Now, time away from home could really change one’s perspective and approach, and personally up to recently, I was of the position that the Government of Trinidad and Tobago should extradite Jack Warner as soon as possible, save what’s left of our reputation and move on to more important national issues. My father disagreed, strongly.
Now to put this in context, politics is a frequently discussed topic in our household, and as long as I could remember it was generally accepted as fact that Jack Warner was corrupt. From my teenage years I could remember people listing Warner’s long list of infringements, from coaches’ jobs being put at risk for not putting Warner’s sons on football teams, to grander accusations of him even selling T&T’s spot in the 1990 World Cup to the USA - by ‘buying’ the goalkeeper and convincing him to ‘throw’ the game. Regardless of whether these accusations are true or false, there has been a bull’s-eye on Warner’s back for decades. I highlighted all of this to my father, but he didn’t budge, so I kept going. Warner was caught on tape offering money for votes to CONCACAF delegates, and the classless way in which he dealt with reporters surely didn’t help. His comment to reporter Andrew Jennings - “If I could have spit on you I would spat on you” was not only grammatically shady but surely reduced his likability points – if he had any to begin with.

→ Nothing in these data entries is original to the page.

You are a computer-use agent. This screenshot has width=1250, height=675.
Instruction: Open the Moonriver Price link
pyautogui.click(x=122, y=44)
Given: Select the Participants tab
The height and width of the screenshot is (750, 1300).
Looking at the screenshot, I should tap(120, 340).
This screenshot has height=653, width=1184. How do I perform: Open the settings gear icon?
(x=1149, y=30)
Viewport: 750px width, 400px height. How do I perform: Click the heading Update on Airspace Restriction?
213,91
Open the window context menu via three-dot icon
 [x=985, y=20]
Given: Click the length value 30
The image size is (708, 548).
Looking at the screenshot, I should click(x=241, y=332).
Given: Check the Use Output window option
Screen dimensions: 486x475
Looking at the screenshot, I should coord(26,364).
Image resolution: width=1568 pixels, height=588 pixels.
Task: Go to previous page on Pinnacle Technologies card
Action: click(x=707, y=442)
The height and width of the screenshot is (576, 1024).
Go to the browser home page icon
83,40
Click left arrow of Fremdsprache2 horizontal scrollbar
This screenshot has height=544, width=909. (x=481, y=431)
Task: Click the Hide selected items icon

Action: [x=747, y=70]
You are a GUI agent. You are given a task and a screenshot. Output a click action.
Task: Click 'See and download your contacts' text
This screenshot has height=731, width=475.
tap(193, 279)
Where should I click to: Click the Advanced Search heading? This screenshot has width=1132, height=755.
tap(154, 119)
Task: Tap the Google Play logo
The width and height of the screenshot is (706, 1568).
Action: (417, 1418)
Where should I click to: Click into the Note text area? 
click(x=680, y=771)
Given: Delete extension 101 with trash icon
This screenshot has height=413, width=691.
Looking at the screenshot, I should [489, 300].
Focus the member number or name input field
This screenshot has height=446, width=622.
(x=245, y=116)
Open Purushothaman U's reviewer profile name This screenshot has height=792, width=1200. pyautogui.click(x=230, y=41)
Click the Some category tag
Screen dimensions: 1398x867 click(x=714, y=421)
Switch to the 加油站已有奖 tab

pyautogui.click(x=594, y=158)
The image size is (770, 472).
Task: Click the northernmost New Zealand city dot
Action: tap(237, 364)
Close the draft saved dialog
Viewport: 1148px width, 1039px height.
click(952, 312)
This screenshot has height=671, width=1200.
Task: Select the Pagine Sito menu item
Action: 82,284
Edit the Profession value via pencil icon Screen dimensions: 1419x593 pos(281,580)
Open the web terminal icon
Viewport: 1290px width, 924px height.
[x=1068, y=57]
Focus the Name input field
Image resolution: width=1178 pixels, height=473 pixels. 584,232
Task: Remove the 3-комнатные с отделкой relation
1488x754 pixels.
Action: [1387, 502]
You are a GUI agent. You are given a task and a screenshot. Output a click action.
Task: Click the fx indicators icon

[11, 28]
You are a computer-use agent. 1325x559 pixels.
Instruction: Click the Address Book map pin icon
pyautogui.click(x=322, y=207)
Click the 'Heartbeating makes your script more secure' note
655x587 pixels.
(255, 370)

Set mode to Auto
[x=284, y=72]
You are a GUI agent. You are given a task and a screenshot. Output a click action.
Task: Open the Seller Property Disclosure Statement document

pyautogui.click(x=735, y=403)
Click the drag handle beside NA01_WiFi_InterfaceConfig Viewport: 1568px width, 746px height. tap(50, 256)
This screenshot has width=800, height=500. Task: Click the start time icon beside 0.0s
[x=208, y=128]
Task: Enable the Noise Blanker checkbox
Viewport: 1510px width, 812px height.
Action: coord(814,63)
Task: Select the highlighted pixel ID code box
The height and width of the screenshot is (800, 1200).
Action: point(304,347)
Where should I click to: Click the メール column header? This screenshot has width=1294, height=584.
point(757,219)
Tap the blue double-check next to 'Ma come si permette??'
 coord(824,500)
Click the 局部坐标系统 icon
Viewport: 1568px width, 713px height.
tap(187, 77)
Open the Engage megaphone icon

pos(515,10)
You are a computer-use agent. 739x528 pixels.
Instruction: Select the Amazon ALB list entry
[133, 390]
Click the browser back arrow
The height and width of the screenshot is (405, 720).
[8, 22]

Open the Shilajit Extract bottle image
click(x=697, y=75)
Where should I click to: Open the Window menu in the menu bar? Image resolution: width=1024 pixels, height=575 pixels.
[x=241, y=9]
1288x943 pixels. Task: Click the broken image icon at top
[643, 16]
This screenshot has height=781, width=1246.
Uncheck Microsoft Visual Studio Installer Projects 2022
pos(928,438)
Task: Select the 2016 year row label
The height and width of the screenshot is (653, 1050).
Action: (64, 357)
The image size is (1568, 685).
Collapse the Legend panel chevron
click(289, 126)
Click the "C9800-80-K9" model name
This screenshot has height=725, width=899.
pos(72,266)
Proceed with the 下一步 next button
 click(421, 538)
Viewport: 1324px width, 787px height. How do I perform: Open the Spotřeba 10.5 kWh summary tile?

Dad listened. His rebuttal was simple. The supporters of Warner or those advocating on his behalf (at least in Trinidad and Tobago) fall into two camps. Camp one: They’re foolishly blind followers who have convinced themselves to see beyond Warner’s obvious corrupt dealings for various reasons. Camp two: They affirm that Warner is very much guilty of corrupt dealings, but he’s part of a system that stretched beyond FIFA, through the halls of national Football Associations the world over and even the governments of sovereign states, in which a culture of corruption was developed over decades. In fact, corruption was the status quo.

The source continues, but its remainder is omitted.